TEST_FILE_NAME = "test.csv"

k = 10
shuffle = False
budget = 10
seed = 1909



In [4]:
def load_data(data_path, train_file_name, val_file_name, test_file_name):
    return (
        pd.read_csv(f"{data_path}{train_file_name}"),
        pd.read_csv(f"{data_path}{val_file_name}"),
        pd.read_csv(f"{data_path}{test_file_name}"),
    )



In [5]:
train, val, test = load_data(
    data_path=DATA_PATH,
    train_file_name=TRAIN_FILE_NAME,
    val_file_name=VAL_FILE_NAME,
    test_file_name=TEST_FILE_NAME,
)
logger.info(msg=f"{DATA_NAME} dataset!")

train.shape, val.shape, test.shape


19-Jul-22 22:15:21, implicit_models_logger, INFO: lastfm dataset!
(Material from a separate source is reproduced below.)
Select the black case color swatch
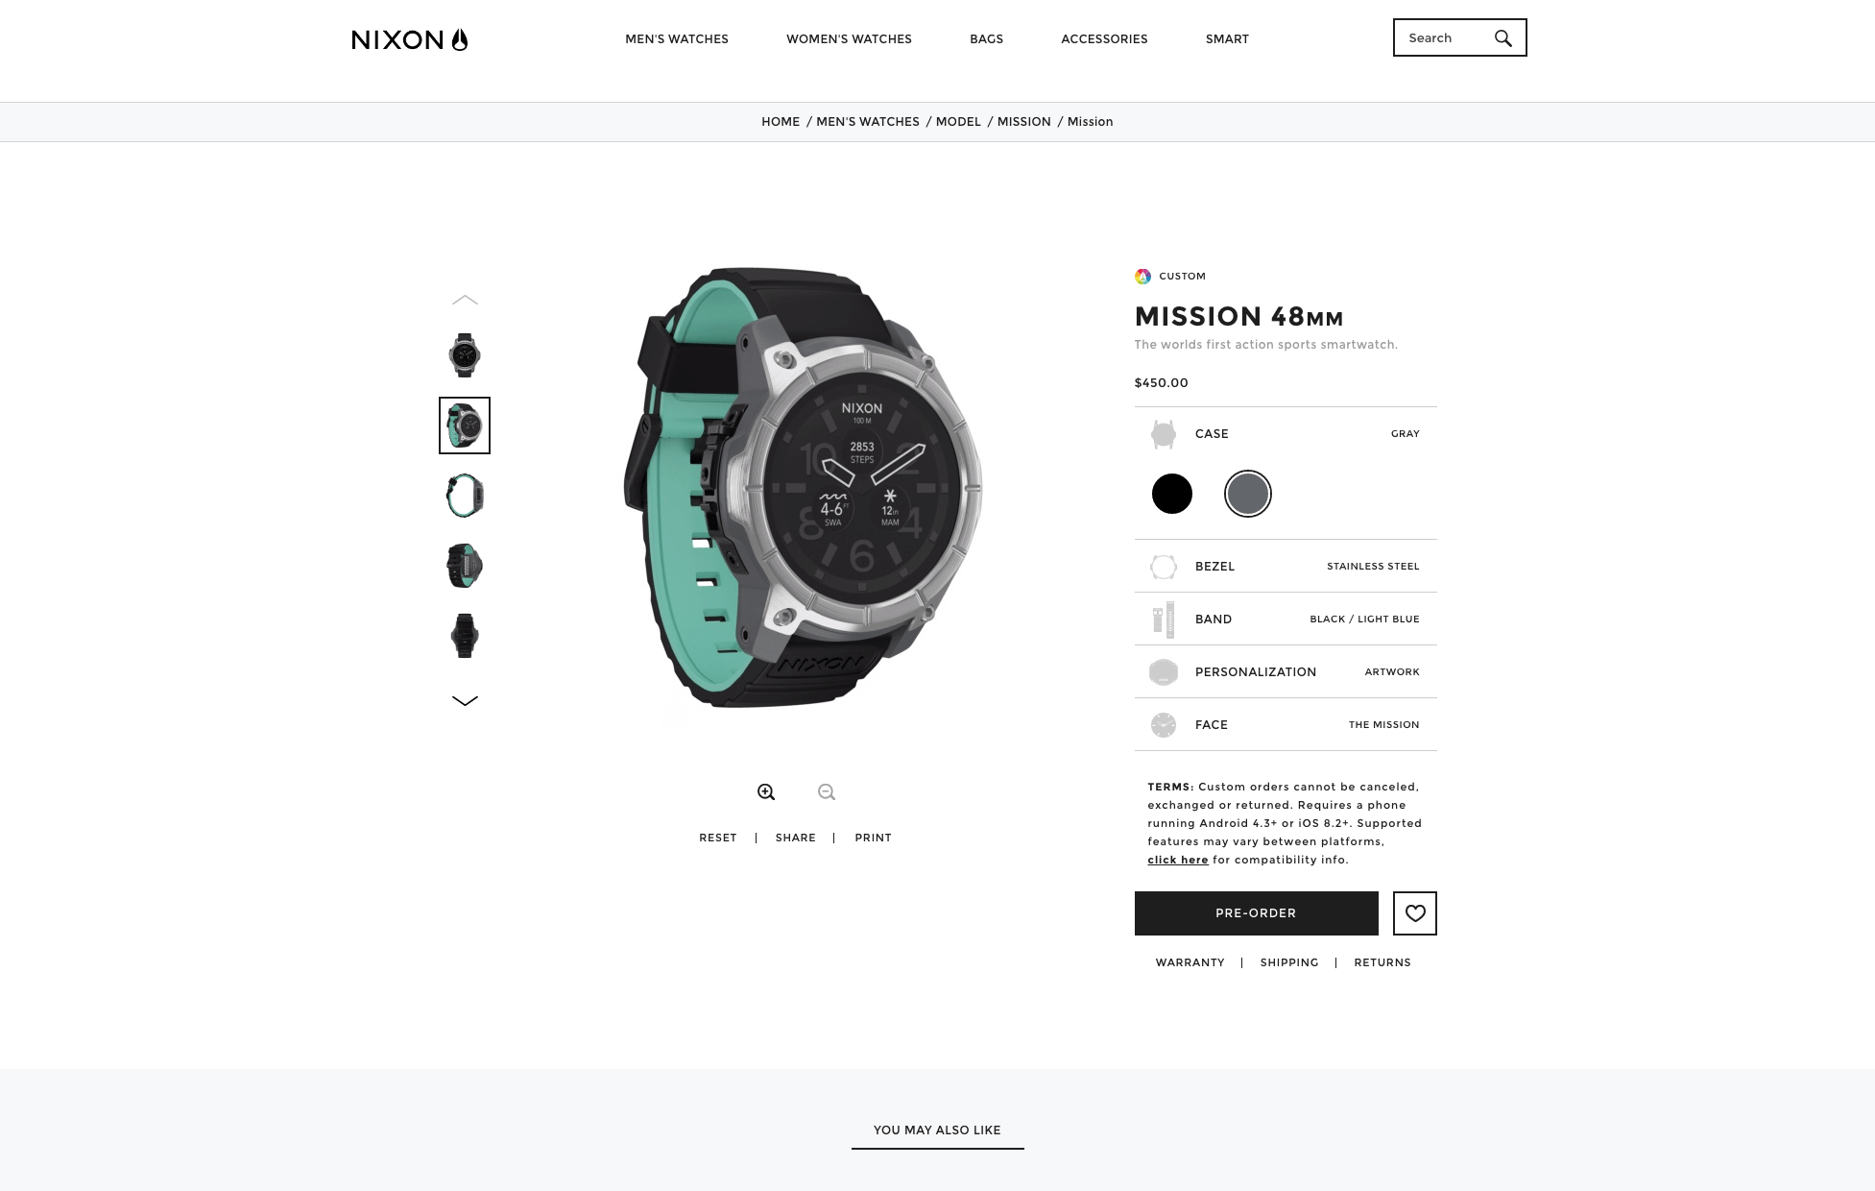The height and width of the screenshot is (1191, 1875). (x=1171, y=494)
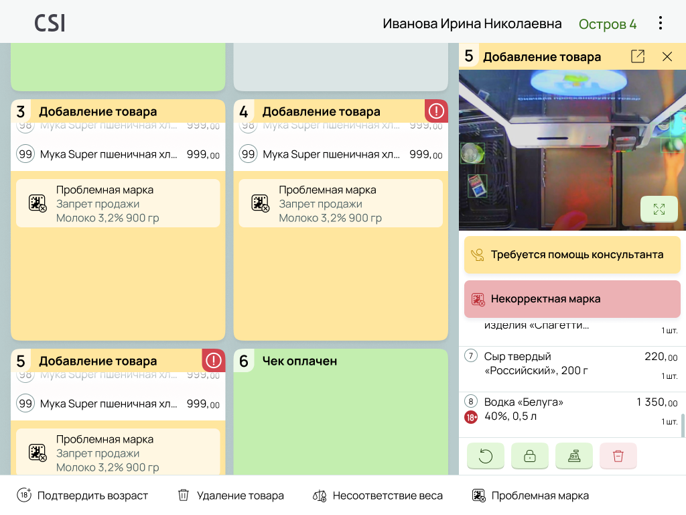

((13916045, 4), (110000, 4), (110000, 4))

In [6]:
train_data = scipy.sparse.csr_matrix(
    (train.relevance, (train.user_idx.values, train.item_idx.values))
)
val_data = scipy.sparse.csr_matrix(
    (val.relevance, (val.user_idx.values, val.item_idx.values))
)
test_data = scipy.sparse.csr_matrix(
    (test.relevance, (test.user_idx.values, test.item_idx.values))
)


In [7]:
ndcg = NDCG()

In [8]:
def predict(model):
    result = pd.DataFrame(columns=["user_idx", "item_idx", "relevance"])
    for user_idx in tqdm(test.user_idx.unique()):
        pred_ = model.recommend(
            user_idx,
            train_data,
            N=k,
            filter_already_liked_items=True,
        )
        pred = pd.DataFrame(
            {
                "user_idx": np.array([user_idx] * k),
                "item_idx": np.array([item_idx for item_idx, rel in pred_]),
                "relevance": np.array([rel for item_idx, rel in pred_]),
            }
        )
        result = pd.concat([result, pred])
    return result


In [9]:
def objective(trial):
    params = {
        "factors": trial.suggest_int("factors", 2**3, 2**9, log=True),
        "regularization": trial.suggest_float("regularization", 1e-4, 100, log=True),
        "use_cg": trial.suggest_categorical("use_cg", [True, False]),
        "iterations": trial.suggest_int("iterations", 5, 100),
    }

    model = AlternatingLeastSquares(
        use_native=True,
        random_state=seed,
        **params,
    )
    model.fit(train_data.T)
    val_preds = predict(model)

    return ndcg(val_preds, val, k)


In [10]:
study = optuna.create_study(direction="maximize")
logger.info(f"ALS model optimizing by NDCG@10 started")
study.optimize(objective, n_trials=budget, timeout=3600 * 5, show_progress_bar=True)
logger.info(f"ALS model optimizing by NDCG@10 finished")
logger.info(f"ALS model best params:\n{study.best_params}")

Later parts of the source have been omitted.